From: "Huang, Ying" <ying.huang@linux.alibaba.com>
To: Lorenzo Stoakes <lorenzo.stoakes@oracle.com>
Cc: David Hildenbrand <david@redhat.com>,
Catalin Marinas <catalin.marinas@arm.com>,
Will Deacon <will@kernel.org>,
Andrew Morton <akpm@linux-foundation.org>,
Vlastimil Babka <vbabka@suse.cz>, Zi Yan <ziy@nvidia.com>,
Baolin Wang <baolin.wang@linux.alibaba.com>,
Ryan Roberts <ryan.roberts@arm.com>,
Yang Shi <yang@os.amperecomputing.com>,
"Christoph Lameter (Ampere)" <cl@gentwo.org>,
Dev Jain <dev.jain@arm.com>, Barry Song <baohua@kernel.org>,
Anshuman Khandual <anshuman.khandual@arm.com>,
Yicong Yang <yangyicong@hisilicon.com>,
Kefeng Wang <wangkefeng.wang@huawei.com>,
Kevin Brodsky <kevin.brodsky@arm.com>,
Yin Fengwei <fengwei_yin@linux.alibaba.com>,
linux-arm-kernel@lists.infradead.org,
linux-kernel@vger.kernel.org, linux-mm@kvack.org
Subject: Re: [PATCH -v2 1/2] mm: add spurious fault fixing support for huge pmd
Date: Thu, 16 Oct 2025 10:22:57 +0800 [thread overview]
Message-ID: <87bjm7lh4u.fsf@DESKTOP-5N7EMDA> (raw)
In-Reply-To: <d748bc6b-2aff-4cee-a233-008f4d2555fa@lucifer.local> (Lorenzo Stoakes's message of "Wed, 15 Oct 2025 12:20:30 +0100")
Lorenzo Stoakes <lorenzo.stoakes@oracle.com> writes:
> On Wed, Oct 15, 2025 at 04:43:14PM +0800, Huang, Ying wrote:
>> Hi, Lorenzo,
>>
>> Thanks for comments!
>>
>> Lorenzo Stoakes <lorenzo.stoakes@oracle.com> writes:
>>
>> > On Mon, Oct 13, 2025 at 05:20:37PM +0800, Huang Ying wrote:
>> >> In the current kernel, there is spurious fault fixing support for pte,
>> >> but not for huge pmd because no architectures need it.

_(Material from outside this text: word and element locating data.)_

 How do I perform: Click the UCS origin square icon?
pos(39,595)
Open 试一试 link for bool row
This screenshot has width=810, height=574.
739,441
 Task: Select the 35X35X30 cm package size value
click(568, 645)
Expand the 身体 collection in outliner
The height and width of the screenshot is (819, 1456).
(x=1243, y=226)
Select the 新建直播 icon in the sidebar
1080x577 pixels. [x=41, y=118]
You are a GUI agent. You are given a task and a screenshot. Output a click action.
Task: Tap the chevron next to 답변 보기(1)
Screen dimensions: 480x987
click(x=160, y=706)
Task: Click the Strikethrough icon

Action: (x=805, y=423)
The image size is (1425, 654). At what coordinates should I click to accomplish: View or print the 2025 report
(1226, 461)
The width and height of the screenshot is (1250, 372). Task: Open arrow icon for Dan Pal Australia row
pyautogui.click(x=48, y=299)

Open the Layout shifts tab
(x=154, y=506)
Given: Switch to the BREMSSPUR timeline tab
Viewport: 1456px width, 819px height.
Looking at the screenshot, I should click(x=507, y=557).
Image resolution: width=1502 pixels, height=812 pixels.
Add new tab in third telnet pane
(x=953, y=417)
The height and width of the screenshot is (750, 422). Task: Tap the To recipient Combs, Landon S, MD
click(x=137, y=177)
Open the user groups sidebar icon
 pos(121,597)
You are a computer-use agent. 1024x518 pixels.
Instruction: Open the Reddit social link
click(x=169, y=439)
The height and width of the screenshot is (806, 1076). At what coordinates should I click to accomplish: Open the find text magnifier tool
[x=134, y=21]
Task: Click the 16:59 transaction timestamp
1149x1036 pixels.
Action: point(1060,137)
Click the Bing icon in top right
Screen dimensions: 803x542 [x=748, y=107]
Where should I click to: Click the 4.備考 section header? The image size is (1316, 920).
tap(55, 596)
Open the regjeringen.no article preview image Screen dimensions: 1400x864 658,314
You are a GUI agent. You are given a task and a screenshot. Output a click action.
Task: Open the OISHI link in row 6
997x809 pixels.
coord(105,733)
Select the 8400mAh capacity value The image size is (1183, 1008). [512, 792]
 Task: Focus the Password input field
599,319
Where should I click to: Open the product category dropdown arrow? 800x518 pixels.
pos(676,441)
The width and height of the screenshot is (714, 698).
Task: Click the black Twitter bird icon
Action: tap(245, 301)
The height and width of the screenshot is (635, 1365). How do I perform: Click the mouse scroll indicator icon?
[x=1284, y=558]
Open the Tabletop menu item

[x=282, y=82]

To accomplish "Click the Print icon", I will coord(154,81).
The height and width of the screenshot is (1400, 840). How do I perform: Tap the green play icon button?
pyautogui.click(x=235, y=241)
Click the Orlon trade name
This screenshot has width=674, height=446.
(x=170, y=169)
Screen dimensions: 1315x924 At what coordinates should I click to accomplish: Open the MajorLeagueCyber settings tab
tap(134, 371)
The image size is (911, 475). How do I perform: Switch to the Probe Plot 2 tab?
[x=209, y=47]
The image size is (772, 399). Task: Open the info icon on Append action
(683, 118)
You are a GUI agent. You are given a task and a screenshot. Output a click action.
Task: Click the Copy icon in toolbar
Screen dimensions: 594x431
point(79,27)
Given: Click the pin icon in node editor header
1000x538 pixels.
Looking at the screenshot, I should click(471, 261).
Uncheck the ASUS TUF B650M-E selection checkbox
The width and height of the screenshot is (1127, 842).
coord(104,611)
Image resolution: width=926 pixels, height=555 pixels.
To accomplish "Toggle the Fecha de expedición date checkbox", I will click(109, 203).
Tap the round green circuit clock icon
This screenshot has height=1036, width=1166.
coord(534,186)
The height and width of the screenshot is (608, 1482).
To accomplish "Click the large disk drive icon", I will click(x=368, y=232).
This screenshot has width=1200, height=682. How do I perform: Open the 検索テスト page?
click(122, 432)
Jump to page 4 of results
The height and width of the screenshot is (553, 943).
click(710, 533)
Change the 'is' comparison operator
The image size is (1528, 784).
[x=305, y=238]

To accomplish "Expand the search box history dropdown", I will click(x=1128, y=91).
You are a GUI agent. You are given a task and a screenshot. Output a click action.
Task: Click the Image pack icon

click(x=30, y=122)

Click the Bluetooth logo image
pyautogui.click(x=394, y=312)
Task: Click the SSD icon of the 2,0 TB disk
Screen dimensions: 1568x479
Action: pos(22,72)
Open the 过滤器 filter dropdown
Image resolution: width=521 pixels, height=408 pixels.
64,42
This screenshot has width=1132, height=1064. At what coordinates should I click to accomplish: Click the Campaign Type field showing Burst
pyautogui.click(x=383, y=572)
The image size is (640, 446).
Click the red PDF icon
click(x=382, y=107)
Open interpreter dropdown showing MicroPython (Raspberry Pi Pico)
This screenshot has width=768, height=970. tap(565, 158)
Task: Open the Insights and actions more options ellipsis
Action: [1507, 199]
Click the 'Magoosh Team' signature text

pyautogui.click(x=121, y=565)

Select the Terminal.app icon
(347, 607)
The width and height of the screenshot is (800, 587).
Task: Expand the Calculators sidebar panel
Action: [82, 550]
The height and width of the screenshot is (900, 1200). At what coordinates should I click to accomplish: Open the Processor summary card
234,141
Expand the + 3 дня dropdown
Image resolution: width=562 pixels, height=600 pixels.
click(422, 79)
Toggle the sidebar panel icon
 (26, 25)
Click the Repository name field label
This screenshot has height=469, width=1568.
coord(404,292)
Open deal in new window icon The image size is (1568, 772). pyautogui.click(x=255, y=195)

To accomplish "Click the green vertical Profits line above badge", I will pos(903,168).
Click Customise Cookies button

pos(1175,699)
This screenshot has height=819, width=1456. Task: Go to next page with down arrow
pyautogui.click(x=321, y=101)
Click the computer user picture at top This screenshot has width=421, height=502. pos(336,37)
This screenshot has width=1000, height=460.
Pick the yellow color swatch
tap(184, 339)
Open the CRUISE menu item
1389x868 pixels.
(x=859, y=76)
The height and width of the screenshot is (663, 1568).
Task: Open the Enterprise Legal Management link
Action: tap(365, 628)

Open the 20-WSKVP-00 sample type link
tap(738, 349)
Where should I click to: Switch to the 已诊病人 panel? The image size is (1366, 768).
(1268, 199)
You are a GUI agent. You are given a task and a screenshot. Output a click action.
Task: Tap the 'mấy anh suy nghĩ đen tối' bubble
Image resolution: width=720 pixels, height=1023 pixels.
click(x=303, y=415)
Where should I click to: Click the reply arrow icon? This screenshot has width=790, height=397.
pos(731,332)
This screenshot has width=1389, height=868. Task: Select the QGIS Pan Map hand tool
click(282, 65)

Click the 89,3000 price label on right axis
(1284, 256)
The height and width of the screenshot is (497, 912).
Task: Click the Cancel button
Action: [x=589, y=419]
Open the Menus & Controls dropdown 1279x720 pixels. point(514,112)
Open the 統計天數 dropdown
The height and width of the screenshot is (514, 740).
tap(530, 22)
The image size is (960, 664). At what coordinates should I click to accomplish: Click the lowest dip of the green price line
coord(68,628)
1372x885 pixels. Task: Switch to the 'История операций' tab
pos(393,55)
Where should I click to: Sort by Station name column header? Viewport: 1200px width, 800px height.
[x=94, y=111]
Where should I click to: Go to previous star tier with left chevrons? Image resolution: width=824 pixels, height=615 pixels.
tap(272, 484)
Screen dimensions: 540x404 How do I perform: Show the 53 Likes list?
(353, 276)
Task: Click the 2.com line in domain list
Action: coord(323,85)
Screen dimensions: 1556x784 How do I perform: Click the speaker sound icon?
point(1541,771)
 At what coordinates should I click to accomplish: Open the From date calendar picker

But in the
>> >> next patch in the series, we will change the write protection fault
>> >> handling logic on arm64, so that some stale huge pmd entries may
>> >> remain in the TLB. These entries need to be flushed via the huge pmd
>> >> spurious fault fixing mechanism.
>> >>
>> >> Signed-off-by: Huang Ying <ying.huang@linux.alibaba.com>
>> >
>> > Right now the PTE level spurious fault handling is dealt with in
>> > handle_pte_fault() when ptep_set_access_flags() returns false.
>> >
>> > Now you're updating touch_pmd() which is invoked by follow_huge_pmd() and
>> > huge_pmd_set_accessed().
>> >
>> > 1 - Why are you not adding handling to GUP?
>> >
>> > 2 - Is this the correct level of abstraction? It's really not obvious but
>> > huge_pmd_set_accessed() is invoked by __handle_mm_fault() on a non-WP,
>> > non-NUMA hint huge page fault where a page table entry already exists
>> > but we are faulting anyway (e.g. non-present or read-only writable).
>> >
>> > You don't mention any of this in the commit message, which you need to do
>> > and really need to explain how spurious faults can arise, why you can only
>> > do this at the point of abstraction you do (if you are unable to put it in
>> > actual fault handing-code), and you need to add a bunch more comments to
>> > explain this.
>>
>> This patch adds the spurious PMD page fault fixing based on the spurious
>> PTE page fault fixing. So, I assumed that the spurious page fault
>> fixing has been documented already. But you are right, nothing prevents
>> us from improving it further. Let's try to do that.
>
> I wouldn't make any kind of assumption like this in the kernel :) sadly our
> documentation is often incomplete.
>
>>
>> The page faults may be spurious because of the racy access to the page
>> table. For example, a non-populated virtual page is accessed on 2 CPUs
>> simultaneously, thus the page faults are triggered on both CPUs.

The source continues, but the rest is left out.